Grandes admirações me causam os navios e a letra de
certas pessoas que esforço por imitar.
Dos meus, só eu conheço o mar.
Conto e reconto, eles dizem ‘anh’.
E continuam cercando o galinheiro de tela.
Falo de espuma, do tamanho cansativo das águas,
eles nem lembram que tem o Quênia, nem de leve adivinham que estou pensando em
Tanzânia.
Afainosos me mostram o lote: aqui vai ser a
cozinha, logo ali a horta de couve.
Não sei o que fazer com o litoral.
Fazia tarde bonita quando me inseri na janela,
entre meus tios, e vi o homem com a braguilha aberta, o pé de rosa-doida
enjerizado de rosas.
Horas e horas conversamos inconscientemente em
português como se fora está a única língua do mundo.
Antes de depois da fé eu pergunto cadê os meus que
se foram, porque sou humana, com capricho tampo o restinho de molho na panela.
Saberemos viver uma vida melhor que esta, quando
mesmo chorando é tão bom estarmos juntos?

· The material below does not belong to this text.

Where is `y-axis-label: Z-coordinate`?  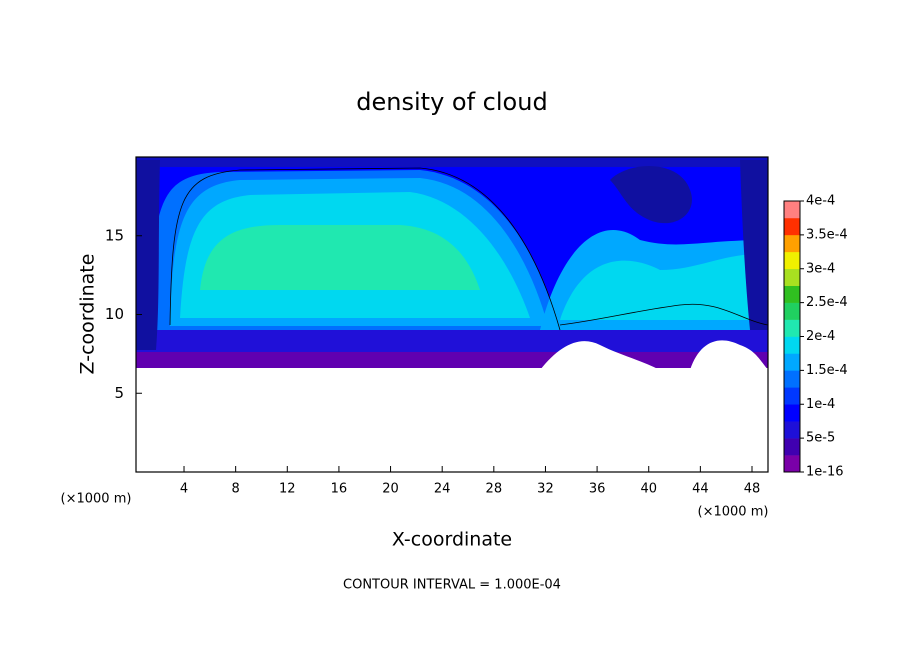 y-axis-label: Z-coordinate is located at coordinates (88, 314).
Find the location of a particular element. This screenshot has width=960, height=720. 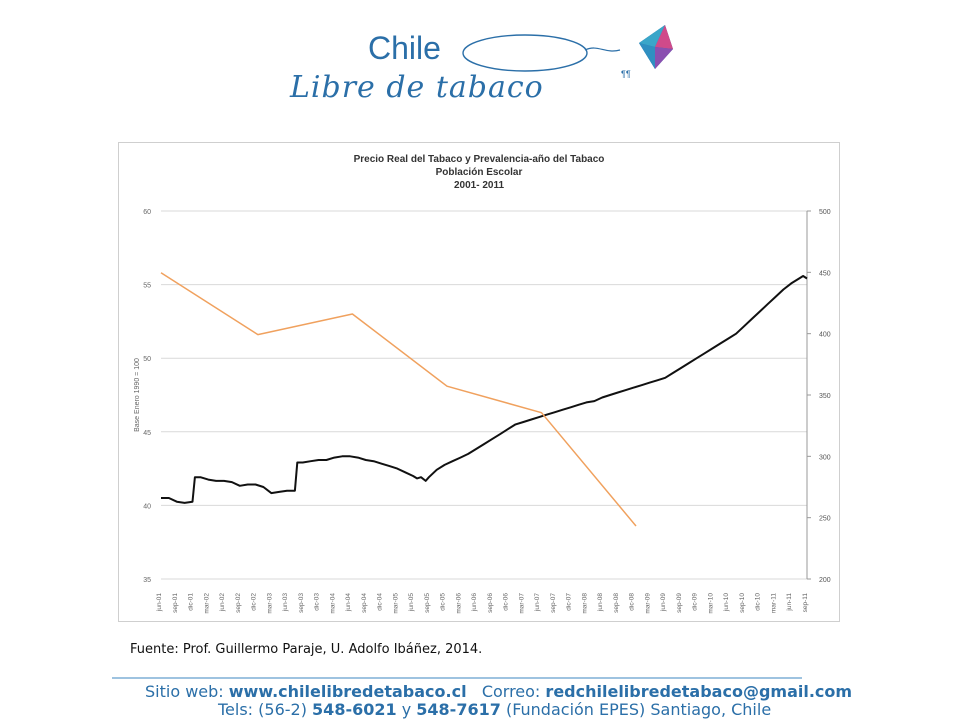

x-tick-label: sep-06 is located at coordinates (490, 603).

Sofrer não é em língua nenhuma.
Sofri e sofro em Minas Gerais e na beira do oceano.
Estarreço de estar viva. Ó luar do sertão, ó matas
que não preciso ver pra me perder, ó cidades grandes, estados do Brasil que amo
como se os tivesse inventado.
Ser brasileira me determina de modo emocionante e
isto, que posso chamar de destino, sem pecar, descansa meu bem-querer.
Tudo junto é inteligível demais e eu não suporto.
Valha-me noite que me cobre de sono.
O pensamento da morte não se acostuma comigo.
Estremecerei de susto até dormir.
E, no entanto, é tudo tão pequeno.
Para o desejo do meu coração o mar é uma gota.